Spitzer allegedly negotiating plea bargain with prosecutors
ALBANY, N.Y. – With Gov. Eliot Spitzer under growing pressure to resign, his lawyers are negotiating a possible plea deal with federal prosecutors stemming from his alleged involvement in a prostitution ring, sources said Tuesday.
The sources said Spitzer’s major bargaining chip to possibly avoid being charged with a serious felony – such as money laundering or avoiding federal currency rules in his payments to the ring – is to work out an arrangement in which he steps down in return for leniency. Prosecutors would guarantee he only has to plead guilty to at most a misdemeanor, the sources said.
Meanwhile, a defense attorney representing one of the women who worked for the alleged ring, Emperors Club VIP, but who didn’t deal with Spitzer, said federal prosecutors in Manhattan have been subpoenaing the women who worked for the ring and demanding they come in for interviews. ” ‘We want you to come in and you had better not lie,’ ” was how the attorney, who didn’t want to be identified, characterized the requests.

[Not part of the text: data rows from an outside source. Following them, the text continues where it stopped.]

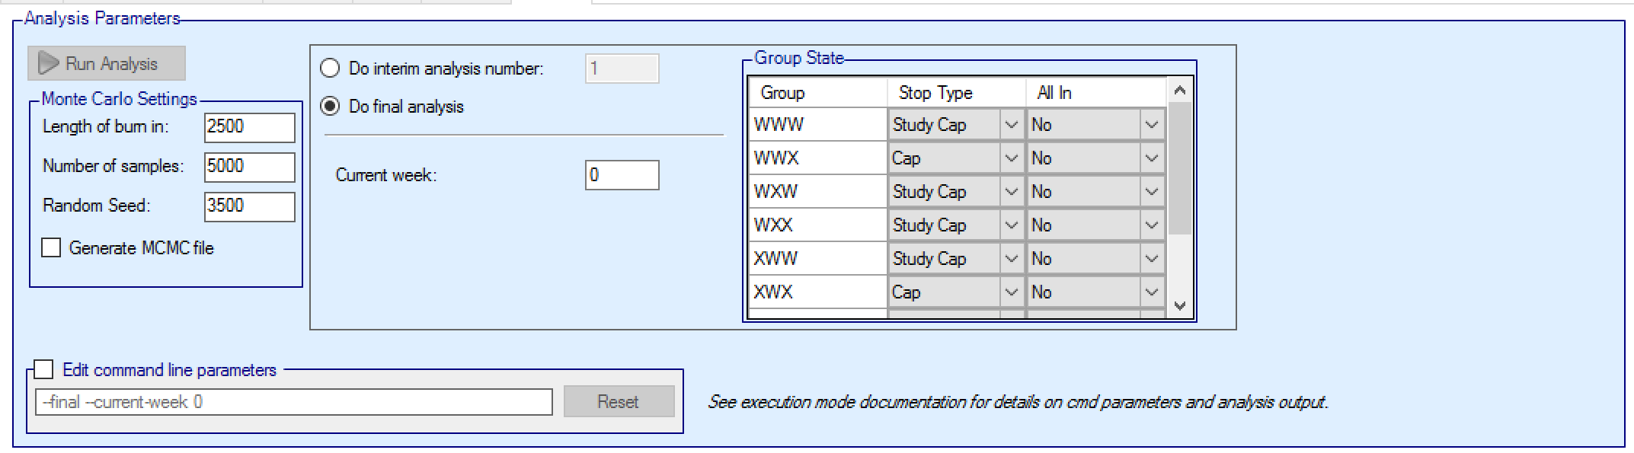Click the Random Seed input field

pyautogui.click(x=249, y=206)
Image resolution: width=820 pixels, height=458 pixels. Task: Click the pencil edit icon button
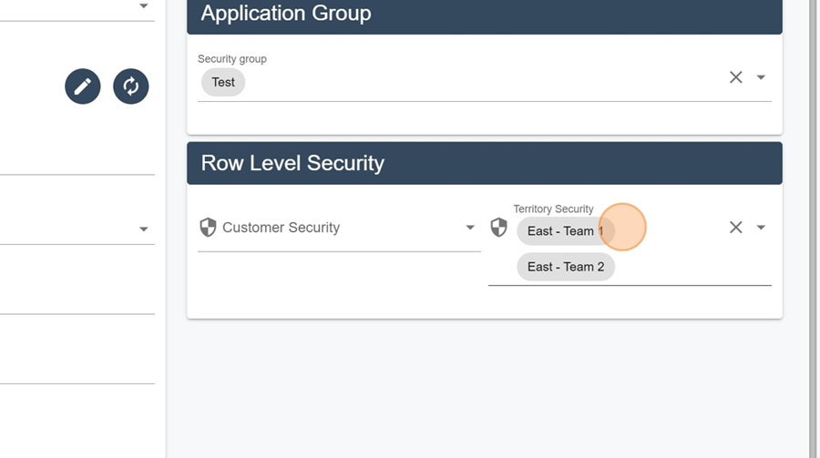coord(83,87)
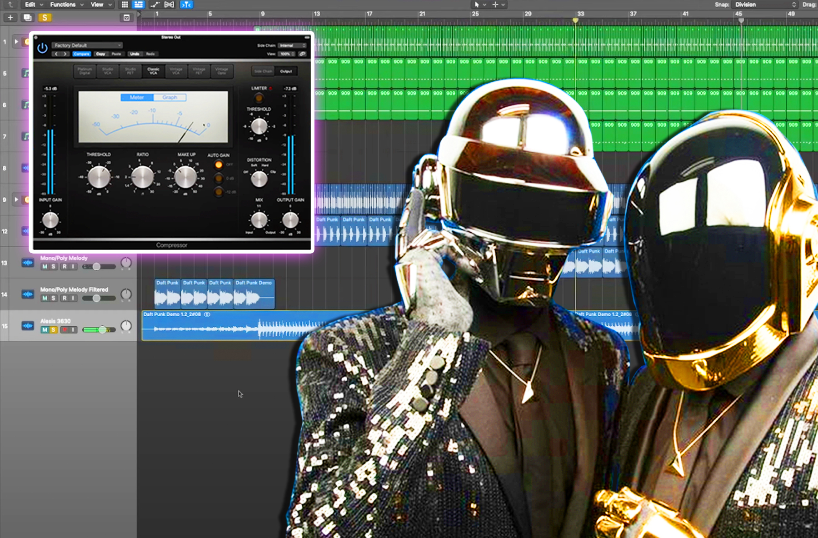818x538 pixels.
Task: Enable record on Mono/Poly Melody track
Action: (x=65, y=267)
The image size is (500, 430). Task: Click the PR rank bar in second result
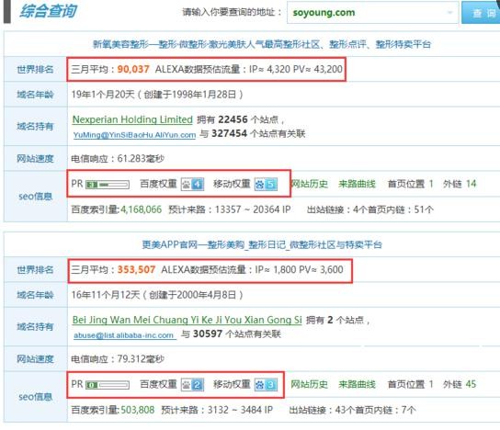point(108,385)
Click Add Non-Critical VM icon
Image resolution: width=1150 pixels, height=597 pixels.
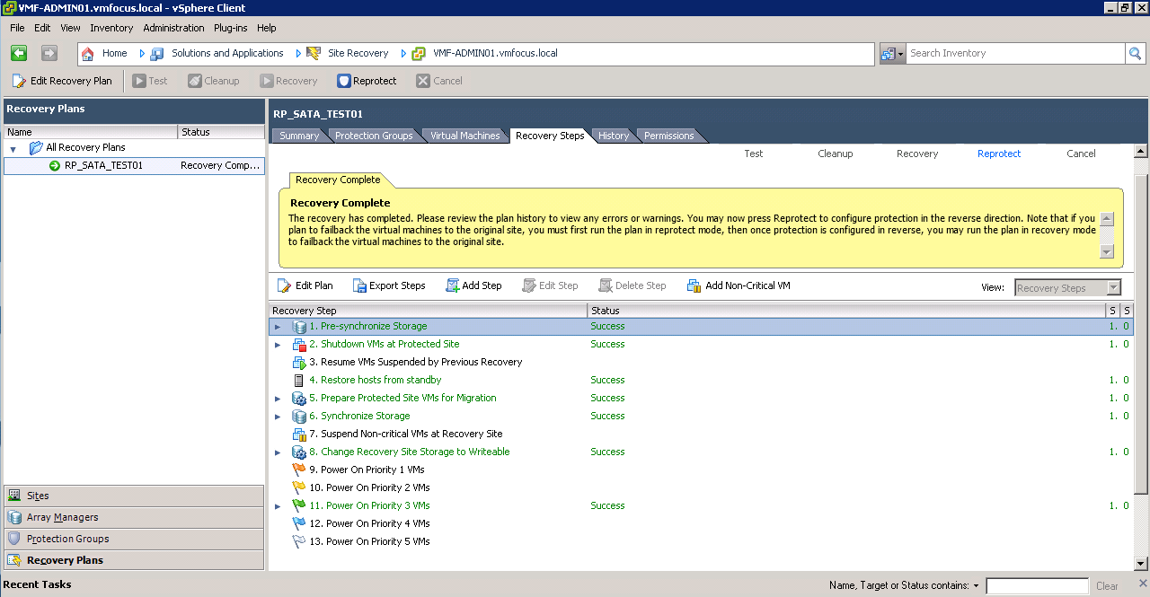(x=694, y=286)
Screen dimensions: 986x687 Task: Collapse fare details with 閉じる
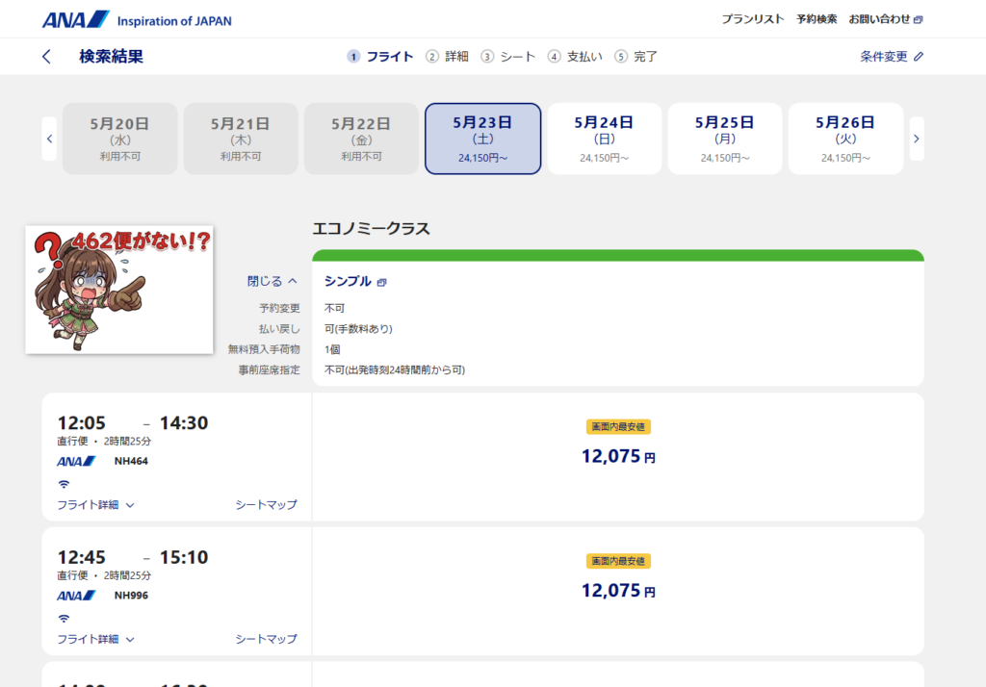point(272,281)
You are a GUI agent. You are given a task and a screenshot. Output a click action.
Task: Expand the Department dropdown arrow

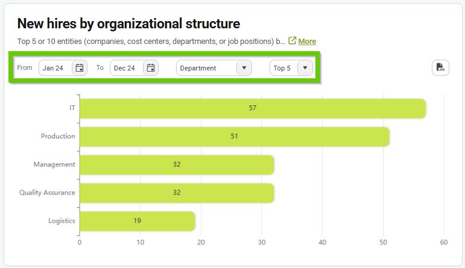(244, 68)
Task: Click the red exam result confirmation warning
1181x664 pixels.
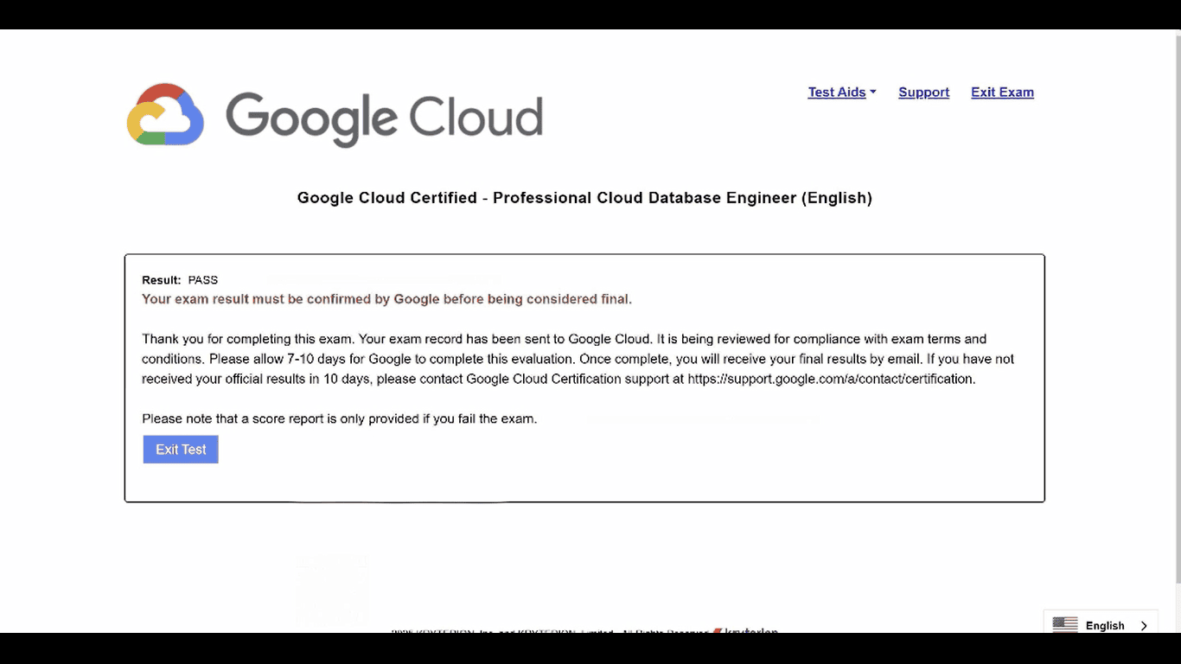Action: click(x=386, y=299)
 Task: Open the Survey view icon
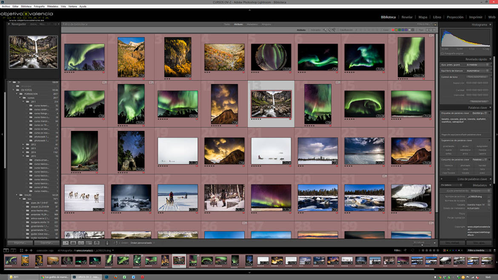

The attorney said prosecutors appeared to be trying to interview as many women as possible so they can follow the activities of other Web sites that advertise high-priced call girls.
In Albany, only 20 days before a new budget must be in place, the sex scandal and Spitzer’s future dominated the Capitol for a second day.
One GOP leader raised the specter of impeachment while support for the Democratic governor diminished, even among ardent backers such as the liberal Citizens Union.
“He must resign. … We will request a resolution of impeachment,” said Assembly Minority Leader James Tedisco, R-Schenectady, setting a 48-hour deadline. However, he acknowledged impeachment would be difficult in a Capitol dominated by Democrats and absent an indictment of Spitzer.
The second-year governor continued to weigh his options Tuesday, secluded in his high-rise apartment on Fifth Avenue in Manhattan. His wife, Silda Wall, and top adviser, Lloyd Constantine, were both counseling Spitzer to hold out, according to people familiar with the matter.
Spitzer wasn’t expected to make an announcement Tuesday night.
In brief remarks Monday afternoon, Spitzer apologized for “a private matter” that he described as violating “my obligations to my family and … my, or any, sense of right and wrong.”
He didn’t admit using the Emperors Club VIP ring, though federal officials said they taped Spitzer arranging for a prostitute to travel from Manhattan to a Washington hotel where he was to stay on Feb. 13.
According to sources, the governor used the Emperors Club VIP several times. But a 22-year-old prostitute for another company told ABC News that Spitzer was one of her customers two years ago when he was still attorney general. She described him as a good tipper who “didn’t do anything that wasn’t clean.”